§ Task prompt
Leave out every picture, and output exactly the lines from the line containing "[Open cookie settings widget] (11, 2557)" through the last line of the data.

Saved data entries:
━━━━━━━━

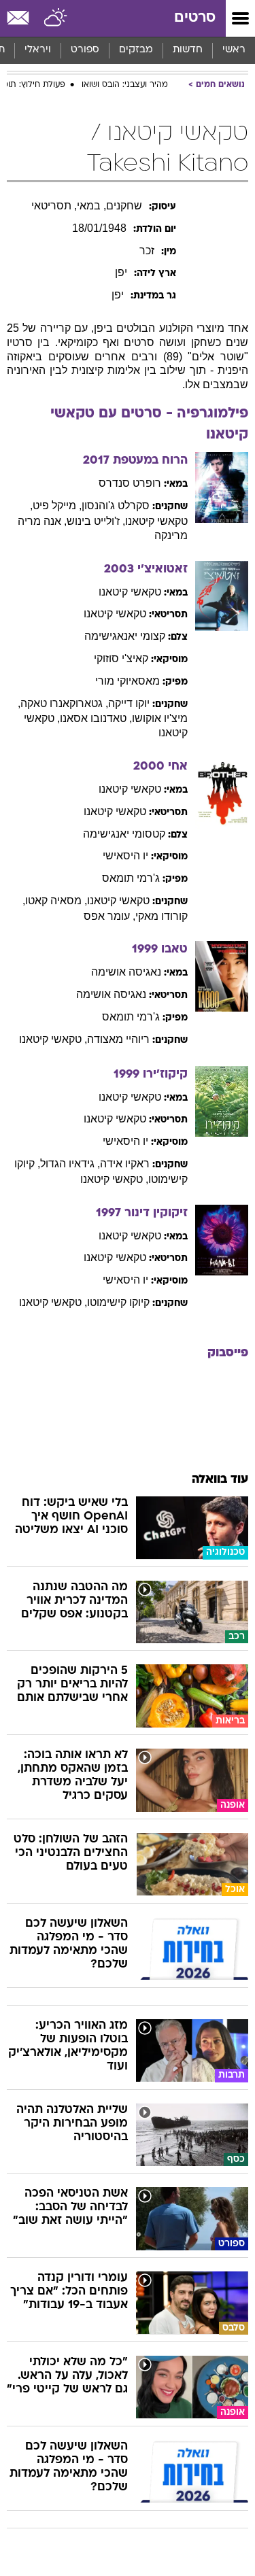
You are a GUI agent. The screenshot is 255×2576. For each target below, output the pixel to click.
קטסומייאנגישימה (124, 834)
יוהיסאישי (125, 855)
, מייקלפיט (57, 505)
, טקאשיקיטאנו (53, 1039)
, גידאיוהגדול (70, 1163)
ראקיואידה (125, 1163)
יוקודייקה (129, 703)
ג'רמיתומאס (131, 878)
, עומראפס (109, 916)
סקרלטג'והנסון (116, 505)
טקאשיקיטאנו (130, 592)
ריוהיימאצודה (118, 1039)
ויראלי (37, 50)
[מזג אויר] (56, 18)
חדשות (188, 50)
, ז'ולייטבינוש (96, 521)
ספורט (85, 50)
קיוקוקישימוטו (118, 1302)
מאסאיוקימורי (127, 681)
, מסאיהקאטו (56, 900)
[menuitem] (187, 50)
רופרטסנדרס (130, 483)
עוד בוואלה (220, 1480)
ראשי (233, 50)
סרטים (195, 18)
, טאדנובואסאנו (96, 718)
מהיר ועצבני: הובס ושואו (125, 85)
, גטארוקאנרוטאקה (64, 703)
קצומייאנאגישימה (124, 636)
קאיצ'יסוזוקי (121, 658)
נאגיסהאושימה (126, 972)
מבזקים (136, 50)
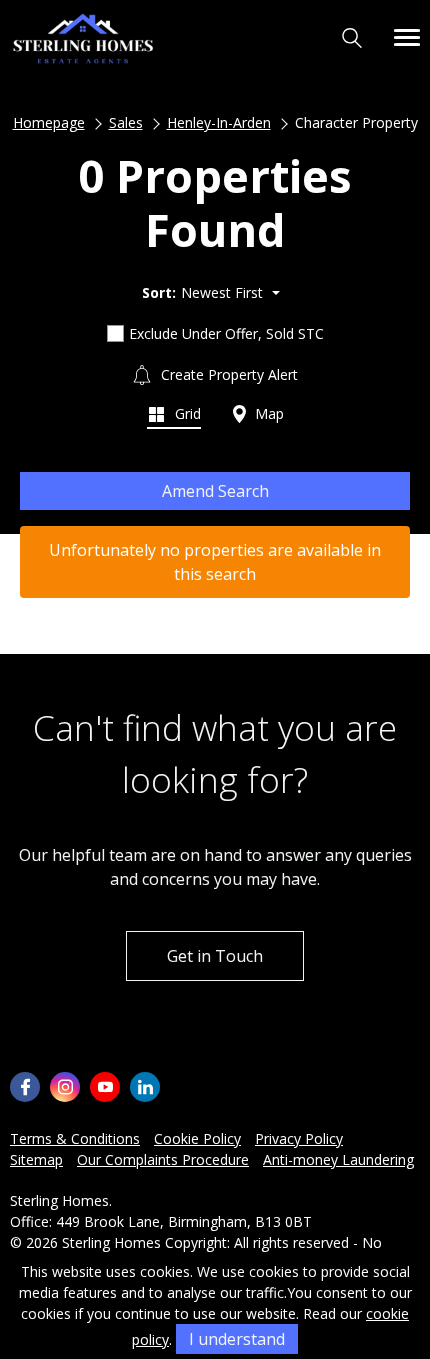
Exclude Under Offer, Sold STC (226, 333)
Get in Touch (215, 956)
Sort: (159, 292)
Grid (186, 413)
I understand (237, 1339)
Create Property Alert (227, 374)
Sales (126, 122)
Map (267, 413)
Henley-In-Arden (219, 122)
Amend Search (215, 491)
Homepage (49, 122)
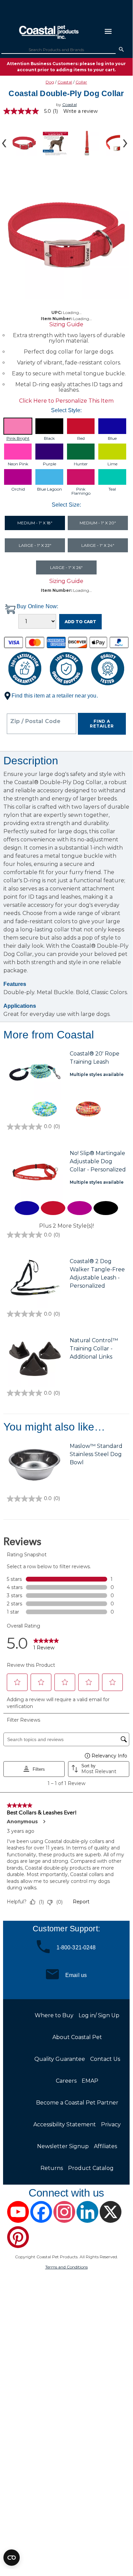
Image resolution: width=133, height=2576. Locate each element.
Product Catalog (91, 2168)
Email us (76, 1975)
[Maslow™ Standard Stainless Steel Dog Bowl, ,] (35, 1465)
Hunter (81, 464)
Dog (50, 82)
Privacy (111, 2124)
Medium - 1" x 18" (34, 522)
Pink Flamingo (80, 491)
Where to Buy (54, 2015)
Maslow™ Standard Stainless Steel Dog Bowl (96, 1454)
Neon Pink (18, 464)
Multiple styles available (96, 1074)
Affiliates (105, 2146)
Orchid (18, 489)
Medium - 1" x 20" (98, 522)
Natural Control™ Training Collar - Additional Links (94, 1348)
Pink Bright (18, 438)
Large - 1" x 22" (35, 545)
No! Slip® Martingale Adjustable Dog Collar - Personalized (98, 1161)
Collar (81, 82)
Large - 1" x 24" (97, 545)
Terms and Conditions (66, 2267)
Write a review (80, 111)
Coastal (64, 82)
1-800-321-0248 (76, 1947)
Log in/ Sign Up (99, 2015)
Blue (112, 438)
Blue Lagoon (49, 489)
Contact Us (105, 2059)
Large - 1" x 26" (66, 567)
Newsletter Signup (63, 2146)
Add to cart (80, 621)
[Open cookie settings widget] (11, 2557)
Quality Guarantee (59, 2059)
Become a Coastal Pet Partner (77, 2102)
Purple (49, 464)
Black (49, 438)
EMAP (90, 2081)
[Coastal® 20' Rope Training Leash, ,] (35, 1073)
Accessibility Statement (64, 2124)
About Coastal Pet (77, 2037)
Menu (108, 31)
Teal (112, 489)
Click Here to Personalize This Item (66, 401)
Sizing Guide (66, 324)
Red (81, 438)
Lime (112, 464)
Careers (66, 2081)
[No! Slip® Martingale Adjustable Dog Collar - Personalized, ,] (35, 1172)
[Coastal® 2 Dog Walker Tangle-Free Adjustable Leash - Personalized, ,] (35, 1280)
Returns (51, 2168)
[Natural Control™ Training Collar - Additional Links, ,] (35, 1359)
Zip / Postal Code (35, 721)
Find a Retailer (102, 724)
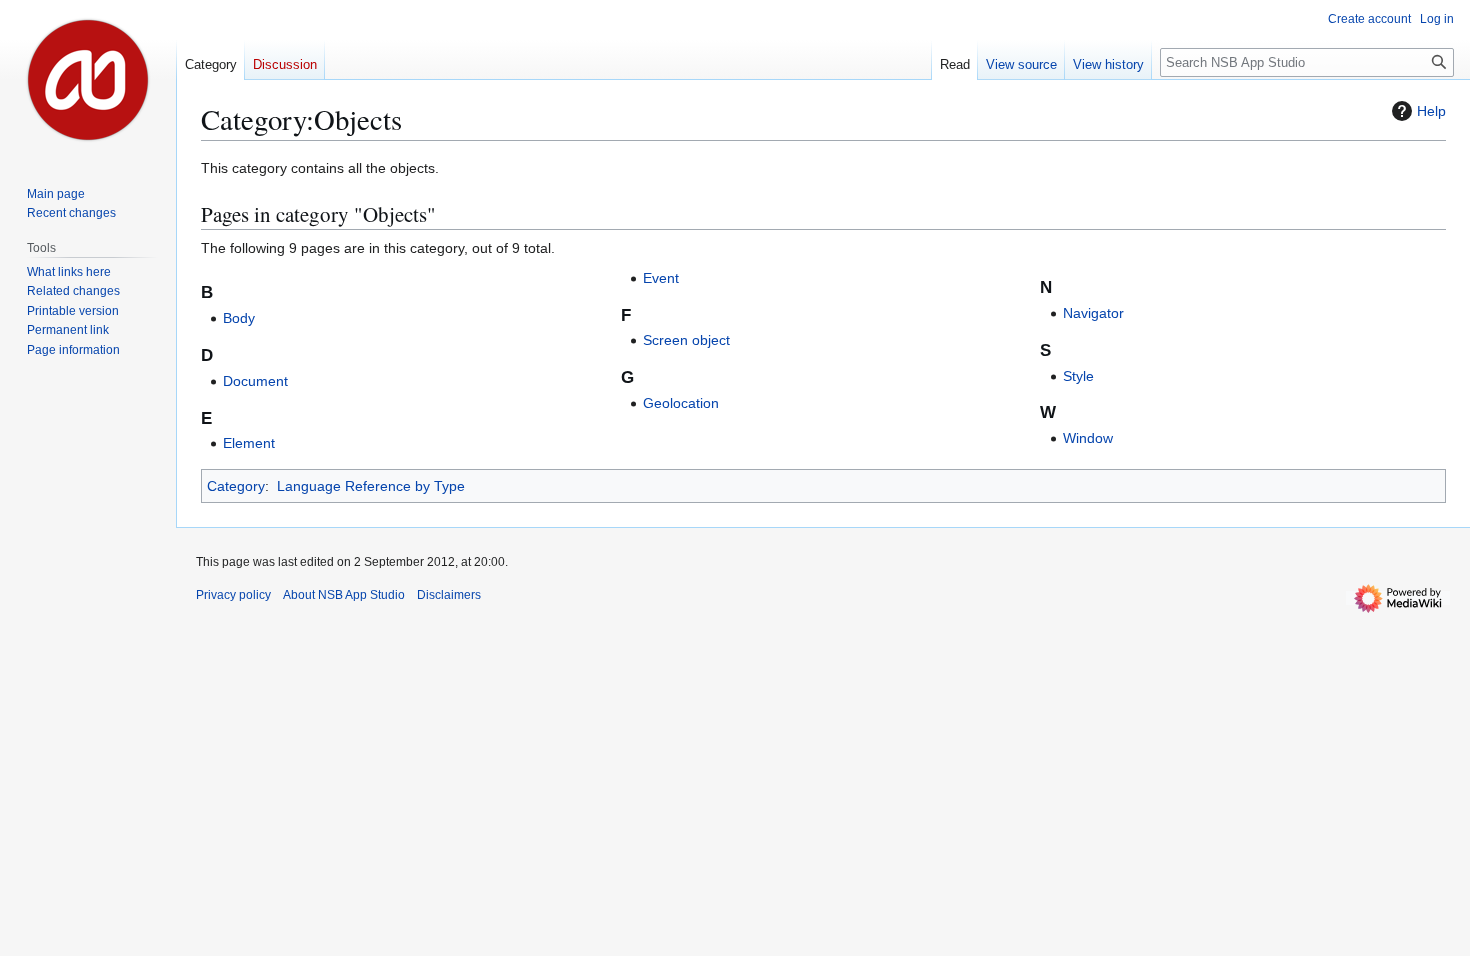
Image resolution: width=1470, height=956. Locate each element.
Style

━━━━━━━━

§ Output of the task
[Open cookie settings widget] (11, 2557)
Quality Guarantee (59, 2059)
Become a Coastal Pet Partner (77, 2102)
Purple (49, 464)
Black (49, 438)
EMAP (90, 2081)
[Coastal® 20' Rope Training Leash, ,] (35, 1073)
Accessibility Statement (64, 2124)
About Coastal Pet (77, 2037)
Menu (108, 31)
Teal (112, 489)
Click Here to Personalize This Item (66, 401)
Sizing Guide (66, 324)
Red (81, 438)
Lime (112, 464)
Careers (66, 2081)
[No! Slip® Martingale Adjustable Dog Collar - Personalized, ,] (35, 1172)
[Coastal® 2 Dog Walker Tangle-Free Adjustable Leash - Personalized, ,] (35, 1280)
Returns (51, 2168)
[Natural Control™ Training Collar - Additional Links, ,] (35, 1359)
Zip / Postal Code (35, 721)
Find a Retailer (102, 724)
Image resolution: width=1470, height=956. Locate each element.
Style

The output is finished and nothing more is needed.